The UMass Offshore Wind Energy Program hosted an NSF-funded Research Experience for Undergraduates (REU) this summer. BCT Professor, Peggi Clouston, along with her PhD student, Rachel Koh from Mechanical and Industrial Engineering, mentored and supervised two of these students in research projects that explored the use of engineered wood laminates in offshore wind turbine blades. The students, Malia Charter from Smith College and Yashira Valentin Feliciano from University of Puerto Rico/Mayaguez, participated in hands-on research in Clouston’s lab, a three day field trip to Cape Cod and Boston, weekly seminars on professional development and on the state of the art in wind energy research.

Malia’s research involved computer modeling turbine blades using the Numerical Manufacturing and Design tool produced by Sandia National Laboratory (SNL). Three major blade components: spar cap, skin, and shear web were volumetrically replaced with laminated veneer lumber composites. These four blades along with an entirely wooden blade were subjected to static and inertial loads through finite element analysis in ANSYS (R)  APDL. The blades were evaluated by their tip deflection and by  comparing the maximum stress of the rebuilt component to the stresses at the same location in the SNL 61.5 m blade. The study suggested that the lighter weight of wood in conjunction with the stiffness of traditional spar caps can yield a better preforming blade than blades that use traditional composites alone.

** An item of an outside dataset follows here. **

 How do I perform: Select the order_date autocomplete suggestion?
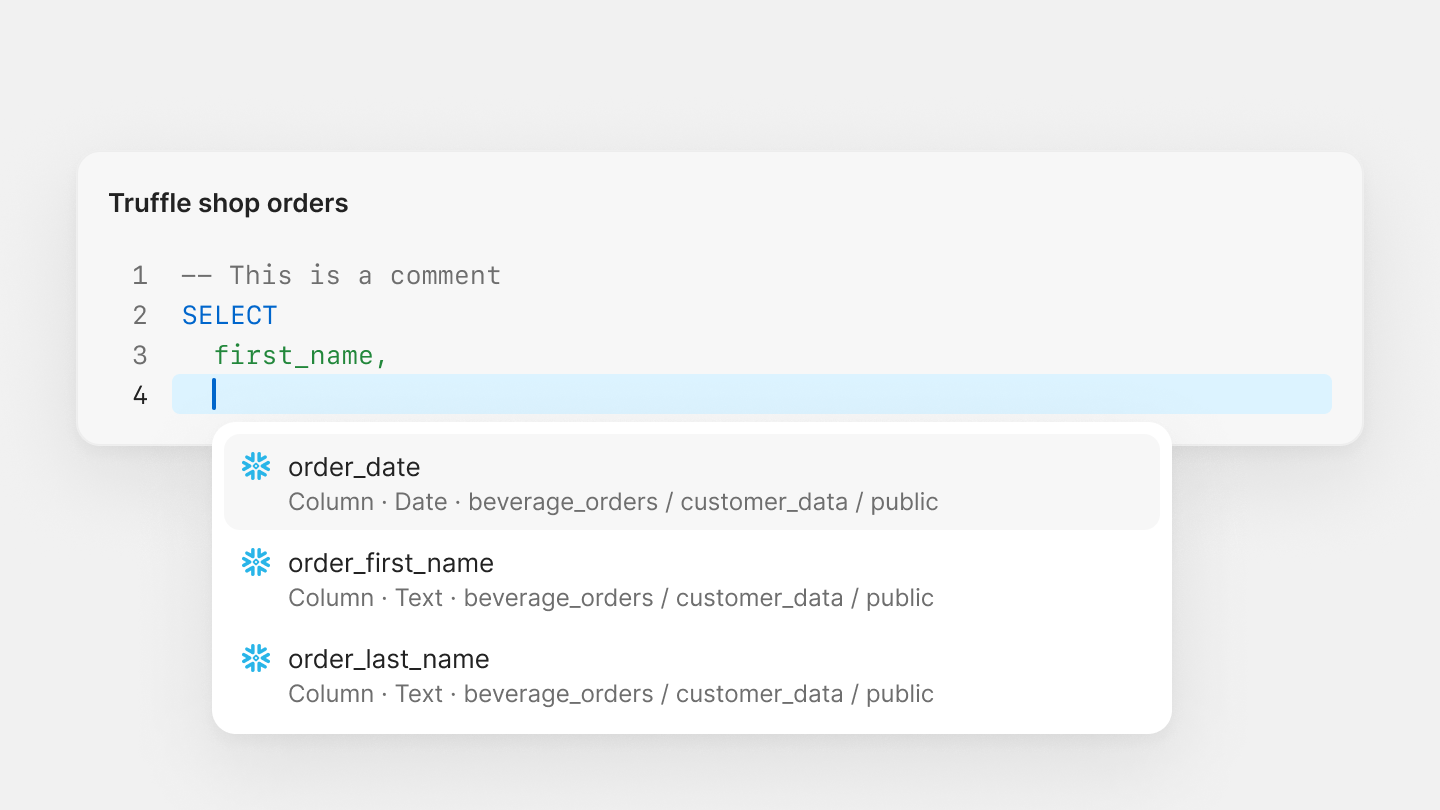coord(354,467)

Yashira’s research studied the comparative environmental impact of materials used in the production of wind turbine blades through Life Cycle Analysis. Both wood and fiberglass turbine blade manufacturing procedures were performed based on the production of only turbine blade. The analysis was performed with the use of GaBi 6 software where data was acquired and interpreted for diverse environmental concerns such as acidification, global warming potential and eutrophication.